The mothers looked at me horrified and hurried on their way. Luckily some people that I had a just passed heard the commotion and were kind enough to stop. And then the whole main pack of runners caught up with me. One of the random hikers that had stopped happened to have an ace bandage and wrapped my ankle up, which in the span of a couple minutes went from normal to swollen and blue. Two of the runners offered to help me walk down the rest of the trail to road but luckily I didn’t break my ankle and could put weight on it to walk down by myself. I hobbled myself and my bruised and battered ego (and ankle) down the trail to wait until I could get a ride back to my car, which was still 6.5 miles away.
This was an eye opening experience. I’ve always had a strong ego, but I’m usually able to keep it in check with my intellect. But on Saturday that didn’t happen. It was sort of a perfect storm situation, but that perfect storm can converge on any situation without warning. The highest of highs are usually followed by the lowest of lows, and that’s exactly what happened.
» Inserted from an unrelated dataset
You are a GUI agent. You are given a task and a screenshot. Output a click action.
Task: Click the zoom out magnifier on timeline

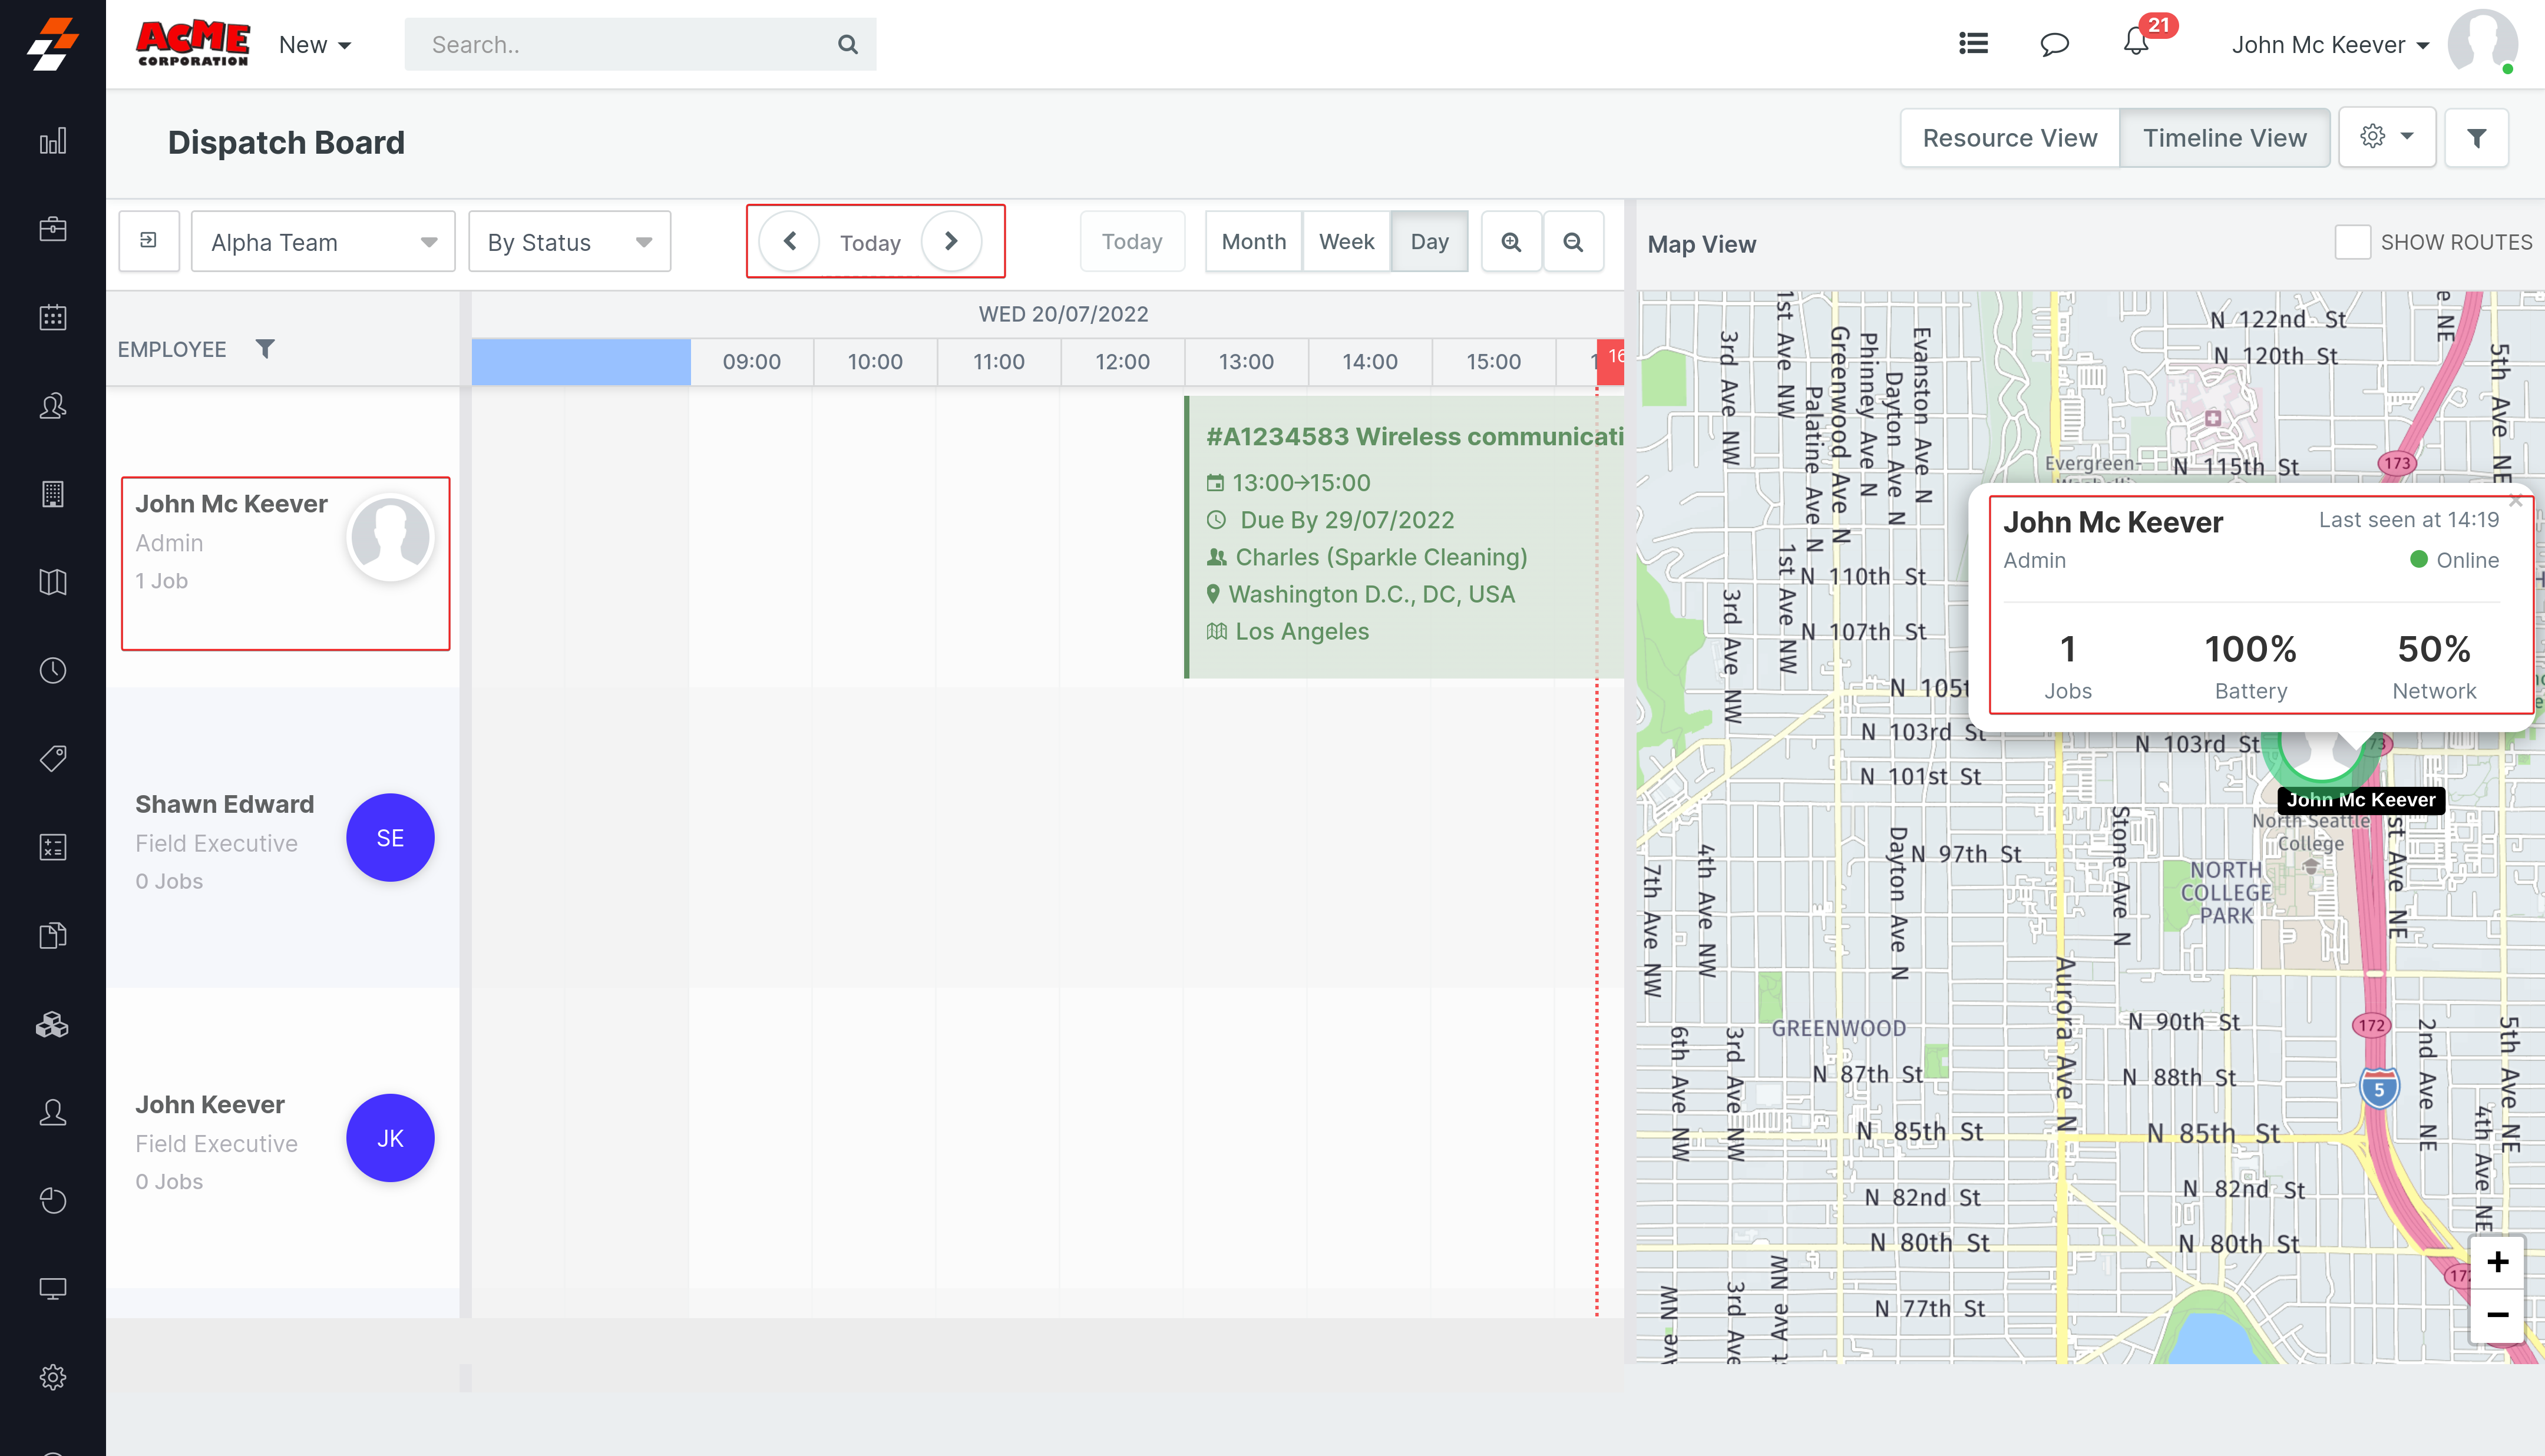coord(1573,242)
In other news, I’ve hired a running coach for myself. I’m tired of trying to navigate the complicated world of creating and modifying training plans, and honestly I don’t think I’ve had very much success doing everything on my own. Once again, my ego tried to get in the way and convince me that I can figure out this simple running thing on my own, but my intellect kicked in and brought me back down to earth. Anyways, I have a new coach, which scares me. But the races I have planned scare me more. So why not combat two fears by addressing a third one? After meeting with her yesterday I have high hopes for this season. At least she’ll help me set realistic goals instead of the crazy ones I usually set for myself. She is also encouraging me to try different types of runs (tempo, progression, slow) which I haven’t done in the past. I’ll keep you updated on how it goes!